To do:
Write out the full set of records below exactly.

[[ Data for this task, beginning ]]

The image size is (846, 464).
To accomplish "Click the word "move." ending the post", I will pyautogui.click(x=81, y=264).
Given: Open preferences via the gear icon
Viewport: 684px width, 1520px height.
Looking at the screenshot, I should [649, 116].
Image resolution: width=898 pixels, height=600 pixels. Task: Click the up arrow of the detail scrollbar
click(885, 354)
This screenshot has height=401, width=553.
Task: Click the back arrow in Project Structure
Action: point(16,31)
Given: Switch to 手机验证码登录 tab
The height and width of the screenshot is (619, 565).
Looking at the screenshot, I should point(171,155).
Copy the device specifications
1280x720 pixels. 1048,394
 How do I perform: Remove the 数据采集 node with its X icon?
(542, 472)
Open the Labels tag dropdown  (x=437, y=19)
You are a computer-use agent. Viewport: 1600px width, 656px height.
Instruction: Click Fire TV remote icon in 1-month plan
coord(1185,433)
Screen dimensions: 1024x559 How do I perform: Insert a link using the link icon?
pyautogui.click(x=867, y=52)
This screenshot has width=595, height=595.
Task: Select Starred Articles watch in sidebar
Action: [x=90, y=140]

[[ Data for this task, end ]]

Problem solution:
The image size is (846, 464).
To accomplish "Click the word "move." ending the post", I will pyautogui.click(x=81, y=264).
Given: Open preferences via the gear icon
Viewport: 684px width, 1520px height.
Looking at the screenshot, I should [649, 116].
Image resolution: width=898 pixels, height=600 pixels. Task: Click the up arrow of the detail scrollbar
click(885, 354)
This screenshot has height=401, width=553.
Task: Click the back arrow in Project Structure
Action: point(16,31)
Given: Switch to 手机验证码登录 tab
The height and width of the screenshot is (619, 565).
Looking at the screenshot, I should point(171,155).
Copy the device specifications
1280x720 pixels. 1048,394
 How do I perform: Remove the 数据采集 node with its X icon?
(542, 472)
Open the Labels tag dropdown  (x=437, y=19)
You are a computer-use agent. Viewport: 1600px width, 656px height.
Instruction: Click Fire TV remote icon in 1-month plan
coord(1185,433)
Screen dimensions: 1024x559 How do I perform: Insert a link using the link icon?
pyautogui.click(x=867, y=52)
This screenshot has width=595, height=595.
Task: Select Starred Articles watch in sidebar
Action: [x=90, y=140]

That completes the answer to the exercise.